--- RECORDS SUPPLIED ---

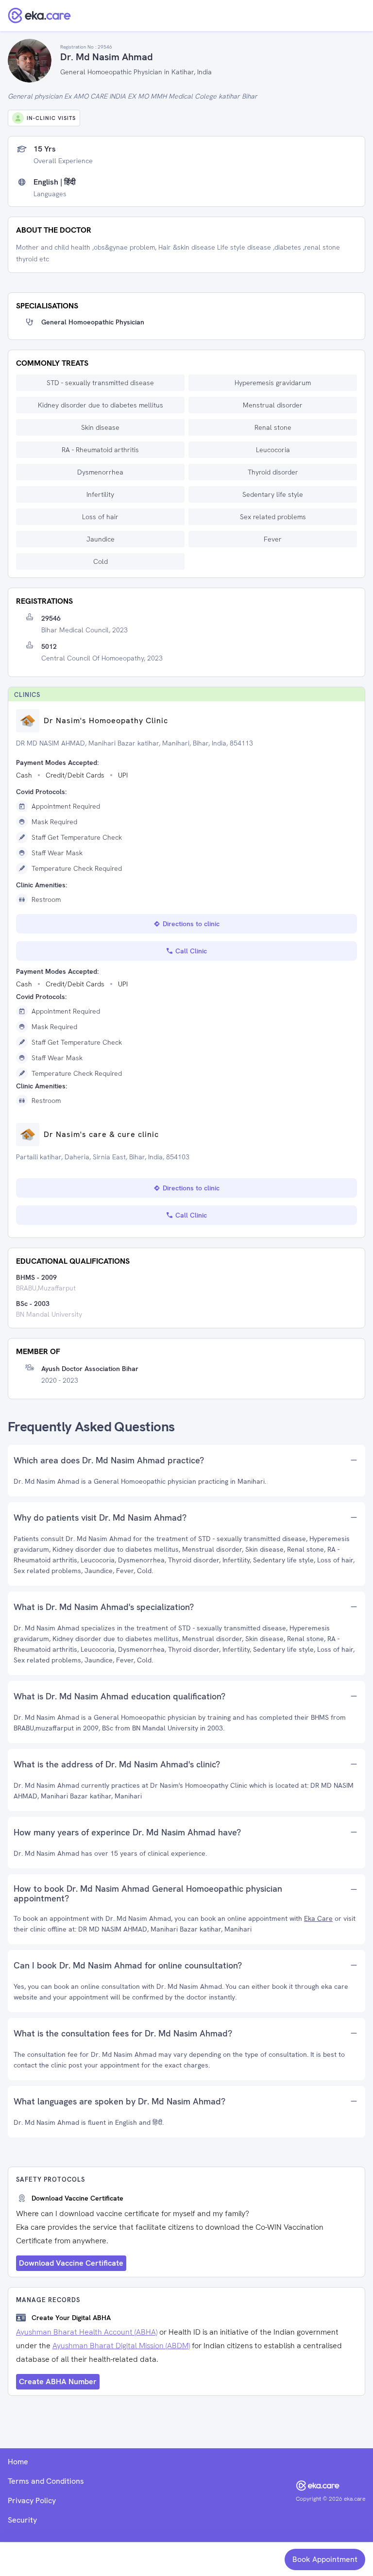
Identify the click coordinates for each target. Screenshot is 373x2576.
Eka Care (318, 1918)
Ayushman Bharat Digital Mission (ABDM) (121, 2345)
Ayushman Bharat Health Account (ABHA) (86, 2332)
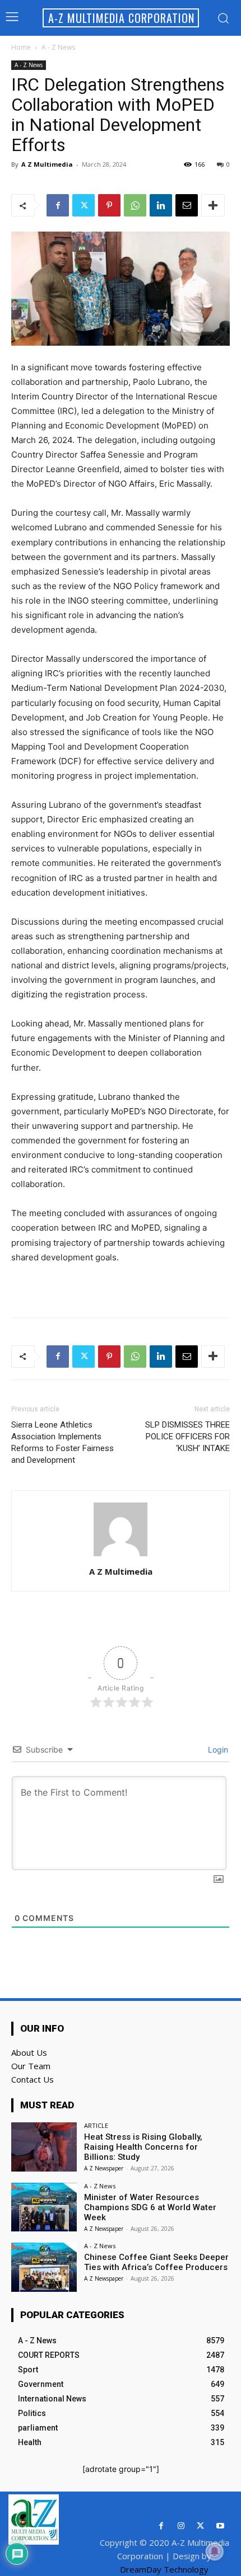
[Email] (186, 205)
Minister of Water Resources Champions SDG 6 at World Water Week (150, 2207)
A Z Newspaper (103, 2168)
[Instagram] (181, 2526)
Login (217, 1749)
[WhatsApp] (135, 205)
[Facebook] (58, 205)
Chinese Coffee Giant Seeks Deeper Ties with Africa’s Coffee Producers (156, 2262)
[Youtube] (220, 2526)
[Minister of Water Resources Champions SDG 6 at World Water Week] (44, 2207)
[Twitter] (83, 205)
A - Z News (58, 47)
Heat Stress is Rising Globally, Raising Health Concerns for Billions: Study (143, 2147)
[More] (213, 205)
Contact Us (32, 2079)
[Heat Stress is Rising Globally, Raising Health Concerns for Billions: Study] (44, 2147)
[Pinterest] (109, 205)
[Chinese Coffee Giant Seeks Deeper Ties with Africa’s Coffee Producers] (44, 2267)
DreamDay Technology (164, 2569)
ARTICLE (96, 2125)
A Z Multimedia (47, 164)
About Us (29, 2052)
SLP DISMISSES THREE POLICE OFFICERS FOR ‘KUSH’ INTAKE (187, 1436)
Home (21, 47)
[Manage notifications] (215, 2551)
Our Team (30, 2065)
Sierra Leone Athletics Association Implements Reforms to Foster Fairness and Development (62, 1442)
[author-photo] (120, 1556)
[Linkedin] (161, 205)
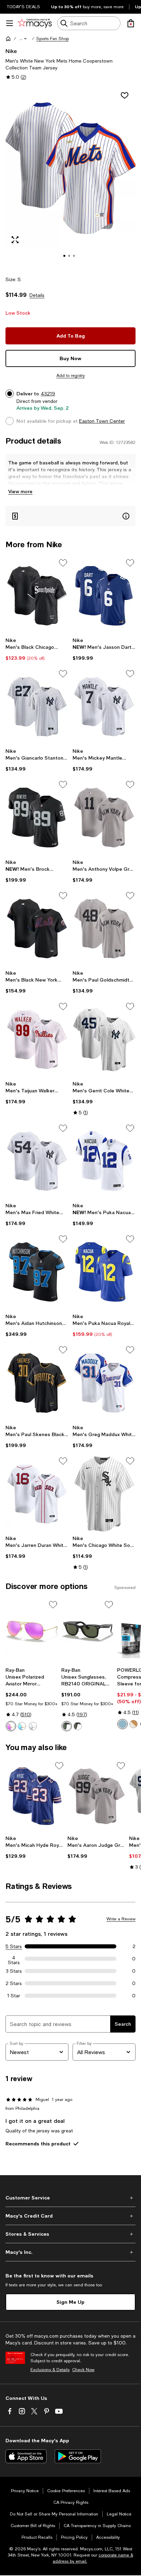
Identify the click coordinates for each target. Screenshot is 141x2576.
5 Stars (13, 1946)
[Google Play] (78, 2456)
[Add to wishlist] (125, 95)
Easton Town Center (102, 421)
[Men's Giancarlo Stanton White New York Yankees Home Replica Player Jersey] (36, 706)
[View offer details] (70, 516)
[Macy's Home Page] (35, 23)
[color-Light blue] (122, 1724)
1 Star (13, 1995)
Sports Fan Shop (52, 38)
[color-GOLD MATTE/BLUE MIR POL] (22, 1726)
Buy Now (70, 358)
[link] (36, 649)
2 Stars (13, 1983)
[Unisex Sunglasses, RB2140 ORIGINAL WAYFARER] (87, 1631)
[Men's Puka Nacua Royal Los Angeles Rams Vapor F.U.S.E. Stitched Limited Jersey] (104, 1272)
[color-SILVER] (33, 1726)
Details (36, 295)
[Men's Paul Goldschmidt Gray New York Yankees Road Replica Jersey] (104, 928)
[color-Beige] (133, 1724)
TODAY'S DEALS (23, 6)
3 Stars (14, 1971)
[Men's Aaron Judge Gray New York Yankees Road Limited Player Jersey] (97, 1796)
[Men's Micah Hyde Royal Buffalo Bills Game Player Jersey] (35, 1796)
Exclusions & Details (49, 2369)
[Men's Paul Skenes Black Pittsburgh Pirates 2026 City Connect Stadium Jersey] (36, 1382)
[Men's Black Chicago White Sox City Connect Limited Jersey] (36, 595)
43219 (48, 393)
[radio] (10, 1726)
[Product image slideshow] (70, 177)
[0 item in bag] (131, 23)
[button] (23, 39)
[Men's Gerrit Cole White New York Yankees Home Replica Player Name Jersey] (104, 1039)
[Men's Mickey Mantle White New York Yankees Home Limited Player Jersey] (104, 706)
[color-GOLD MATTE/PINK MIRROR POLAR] (11, 1726)
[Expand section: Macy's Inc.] (70, 2252)
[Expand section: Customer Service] (70, 2198)
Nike (11, 51)
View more (20, 491)
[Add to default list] (63, 563)
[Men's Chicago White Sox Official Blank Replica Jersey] (104, 1494)
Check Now (83, 2369)
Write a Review (121, 1919)
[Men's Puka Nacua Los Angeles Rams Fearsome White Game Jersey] (104, 1161)
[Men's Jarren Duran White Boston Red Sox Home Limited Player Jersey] (36, 1494)
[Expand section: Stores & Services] (70, 2234)
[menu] (9, 23)
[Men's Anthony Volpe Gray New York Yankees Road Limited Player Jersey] (104, 817)
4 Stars (14, 1958)
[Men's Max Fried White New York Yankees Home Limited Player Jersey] (36, 1161)
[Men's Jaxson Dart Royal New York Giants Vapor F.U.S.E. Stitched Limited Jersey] (104, 595)
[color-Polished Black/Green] (67, 1726)
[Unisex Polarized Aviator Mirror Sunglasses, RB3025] (32, 1631)
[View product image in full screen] (15, 240)
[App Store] (26, 2456)
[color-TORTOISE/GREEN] (78, 1726)
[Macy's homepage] (8, 38)
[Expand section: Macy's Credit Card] (70, 2216)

---

▶ PROBLEM TO WORK ON:
The expected answer is an exact copy of the lines above, beginning at the line with "[Add to default list] (63, 563)" and ending at the line with "[Men's Anthony Volpe", with both ends in.

▶ ANSWER:
[Add to default list] (63, 563)
[Men's Chicago White Sox Official Blank Replica Jersey] (104, 1494)
Check Now (83, 2369)
Write a Review (121, 1919)
[Men's Puka Nacua Los Angeles Rams Fearsome White Game Jersey] (104, 1161)
[Men's Jarren Duran White Boston Red Sox Home Limited Player Jersey] (36, 1494)
[Expand section: Stores & Services] (70, 2234)
[menu] (9, 23)
[Men's Anthony Volpe Gray New York Yankees Road Limited Player Jersey] (104, 817)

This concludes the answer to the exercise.